In data 29.12.2025 la ricorrente, rilevata la contumacia dell'ente impositore, ha insistito per l'accoglimento del ricorso, stante l'omessa notifica dell'atto prodromico da parte dell'ente creditore, Regione Campania, e conseguentemente la decadenza e la prescrizione del credito.
All'odierna udienza, questo Giudice monocratico ha deciso come da dispositivo.
MOTIVI DELLA DECISIONE
Il ricorso è fondato.
Ed invero la resistente Regione Campania, omettendo di costituirsi, e l'Agenzia delle Entrate IO, non hanno dimostrato l'avvenuta esatta notifica di un atto presupposto, ossia dell'avviso di accertamento.
Ne consegue che potendo in questa sede essere fatti valere vizi dell'atto presupposto nel caso in cui non risulti notificato, non essendovi, nella fattispecie la prova della sussistenza di un ulteriore valido atto interruttivo della prescrizione triennale rispetto a quello in questa sede impugnato, deve ritenersi violato il principio di sequenza degli atti, nonché maturato il termine di prescrizione triennale relativo alla tassa auto dell'anno 2020. In particolare, come statuito dalle Sezioni Unite della S.C., “la correttezza del procedimento di formazione della pretesa tributaria è assicurata mediante il rispetto di una sequenza ordinata secondo una progressione di determinati atti, con le relative notificazioni, destinati, con diversa e specifica funzione,
a farla emergere e a portarla nella sfera di conoscenza dei destinatari, allo scopo, soprattutto, di rendere possibile per questi ultimi un efficace esercizio del diritto di difesa.
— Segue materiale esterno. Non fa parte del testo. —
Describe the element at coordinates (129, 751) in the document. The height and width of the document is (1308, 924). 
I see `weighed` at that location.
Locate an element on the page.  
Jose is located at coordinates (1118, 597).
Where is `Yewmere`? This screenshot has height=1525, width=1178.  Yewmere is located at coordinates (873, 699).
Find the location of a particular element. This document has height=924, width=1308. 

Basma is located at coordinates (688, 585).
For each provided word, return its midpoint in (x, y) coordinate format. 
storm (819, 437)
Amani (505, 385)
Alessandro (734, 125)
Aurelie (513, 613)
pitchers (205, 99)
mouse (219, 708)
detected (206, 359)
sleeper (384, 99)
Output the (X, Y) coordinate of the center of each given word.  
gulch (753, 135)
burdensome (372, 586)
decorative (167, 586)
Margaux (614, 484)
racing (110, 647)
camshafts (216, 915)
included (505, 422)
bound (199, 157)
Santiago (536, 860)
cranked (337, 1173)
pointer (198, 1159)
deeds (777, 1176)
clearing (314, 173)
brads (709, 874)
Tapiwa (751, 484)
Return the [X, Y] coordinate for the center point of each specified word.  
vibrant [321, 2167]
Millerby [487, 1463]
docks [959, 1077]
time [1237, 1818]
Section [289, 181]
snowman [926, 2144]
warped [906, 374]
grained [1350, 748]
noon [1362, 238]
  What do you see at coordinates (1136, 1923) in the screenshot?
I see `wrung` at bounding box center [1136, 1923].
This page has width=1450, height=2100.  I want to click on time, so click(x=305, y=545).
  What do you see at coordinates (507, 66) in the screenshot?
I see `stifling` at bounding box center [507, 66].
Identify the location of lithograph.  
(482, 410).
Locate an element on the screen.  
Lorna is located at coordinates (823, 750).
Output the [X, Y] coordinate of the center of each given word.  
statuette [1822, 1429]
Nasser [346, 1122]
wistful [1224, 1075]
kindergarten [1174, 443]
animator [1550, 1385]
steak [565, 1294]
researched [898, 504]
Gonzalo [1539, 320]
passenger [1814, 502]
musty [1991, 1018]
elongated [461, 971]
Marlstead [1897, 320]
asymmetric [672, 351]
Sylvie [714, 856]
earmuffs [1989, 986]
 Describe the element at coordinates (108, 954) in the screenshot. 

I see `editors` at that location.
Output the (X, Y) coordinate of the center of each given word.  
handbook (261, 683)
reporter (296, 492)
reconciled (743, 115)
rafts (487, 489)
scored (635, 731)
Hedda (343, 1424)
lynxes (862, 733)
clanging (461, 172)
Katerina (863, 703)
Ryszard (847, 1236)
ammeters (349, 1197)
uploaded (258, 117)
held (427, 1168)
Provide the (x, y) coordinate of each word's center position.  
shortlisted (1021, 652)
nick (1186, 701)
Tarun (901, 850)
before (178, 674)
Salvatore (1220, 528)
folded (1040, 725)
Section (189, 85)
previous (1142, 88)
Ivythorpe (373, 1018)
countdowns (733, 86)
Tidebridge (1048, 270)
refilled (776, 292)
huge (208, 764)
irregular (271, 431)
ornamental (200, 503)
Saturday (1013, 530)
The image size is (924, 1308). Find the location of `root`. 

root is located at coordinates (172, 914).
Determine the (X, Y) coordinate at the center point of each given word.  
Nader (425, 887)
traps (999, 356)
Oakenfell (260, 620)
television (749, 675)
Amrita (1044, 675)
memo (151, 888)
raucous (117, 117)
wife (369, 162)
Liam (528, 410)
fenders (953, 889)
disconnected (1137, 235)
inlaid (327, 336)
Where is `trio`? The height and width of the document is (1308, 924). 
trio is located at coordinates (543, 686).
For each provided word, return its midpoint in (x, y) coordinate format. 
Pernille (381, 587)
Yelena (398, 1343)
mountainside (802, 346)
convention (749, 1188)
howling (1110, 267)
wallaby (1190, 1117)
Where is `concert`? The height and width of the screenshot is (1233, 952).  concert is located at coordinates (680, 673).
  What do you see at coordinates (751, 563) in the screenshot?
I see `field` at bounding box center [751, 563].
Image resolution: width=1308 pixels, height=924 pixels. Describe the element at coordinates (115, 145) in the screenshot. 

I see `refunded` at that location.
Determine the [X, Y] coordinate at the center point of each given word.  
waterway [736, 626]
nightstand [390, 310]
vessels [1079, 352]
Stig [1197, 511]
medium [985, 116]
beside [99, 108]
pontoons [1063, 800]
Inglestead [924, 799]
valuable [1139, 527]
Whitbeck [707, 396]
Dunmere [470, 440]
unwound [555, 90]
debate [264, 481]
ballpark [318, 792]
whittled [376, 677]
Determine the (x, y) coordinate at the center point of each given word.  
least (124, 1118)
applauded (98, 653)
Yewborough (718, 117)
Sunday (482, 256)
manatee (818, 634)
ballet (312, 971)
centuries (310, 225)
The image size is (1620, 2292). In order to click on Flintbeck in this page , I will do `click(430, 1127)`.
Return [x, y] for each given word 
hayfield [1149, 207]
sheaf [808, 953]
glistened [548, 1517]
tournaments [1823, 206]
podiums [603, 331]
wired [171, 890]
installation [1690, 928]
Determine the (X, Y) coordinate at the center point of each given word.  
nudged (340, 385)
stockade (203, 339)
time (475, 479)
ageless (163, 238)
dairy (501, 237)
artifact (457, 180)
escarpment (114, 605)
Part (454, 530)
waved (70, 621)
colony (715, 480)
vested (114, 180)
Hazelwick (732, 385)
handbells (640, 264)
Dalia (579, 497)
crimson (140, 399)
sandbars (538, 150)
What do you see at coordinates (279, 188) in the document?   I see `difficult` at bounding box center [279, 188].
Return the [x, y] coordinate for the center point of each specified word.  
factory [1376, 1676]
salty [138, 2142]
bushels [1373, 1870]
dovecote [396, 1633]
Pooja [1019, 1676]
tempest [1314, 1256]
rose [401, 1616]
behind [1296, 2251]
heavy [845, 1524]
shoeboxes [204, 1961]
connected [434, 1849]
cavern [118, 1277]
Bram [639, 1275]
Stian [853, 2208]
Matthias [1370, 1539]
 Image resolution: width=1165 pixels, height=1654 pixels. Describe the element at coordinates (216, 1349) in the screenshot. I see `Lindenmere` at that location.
Nella predetta sequenza, l'omissione della notificazione di un atto presupposto costituisce vizio procedurale che comporta la nullità dell'atto consequenziale notificato e tale nullità può essere fatta valere dal contribuente mediante la scelta o di impugnare, per tale semplice vizio, l'atto consequenziale notificatogli - rimanendo esposto all'eventuale successiva azione dell'Amministrazione, esercitabile soltanto se siano ancora aperti i termini per l'emanazione e la notificazione dell'atto presupposto - o di impugnare cumulativamente anche quest'ultimo
(non notificato) per contestare radicalmente la pretesa tributaria”. (Cass. civ. Sez. Unite Sent., 25-07-2007,
n. 16412).
Fondata è altresì, come anticipato, la principale questione dedotta dalla ricorrente circa il decorso del termine di prescrizione triennale in merito alla tassa auto 2020 oggetto della cartella impugnata, atteso che, in mancanza della prova della notifica di atti interruttivi prodromici, è maturata la prescrizione.
Il ricorso va, dunque, accolto e le spese seguono la soccombenza.
P.Q.M.
Accoglie il ricorso e condanna le parti resistenti al pagamento delle spese di giudizio che liquida in
€ 150,00 oltre accessori di legge e contributo unificato con attribuzione al difensore anticipatario.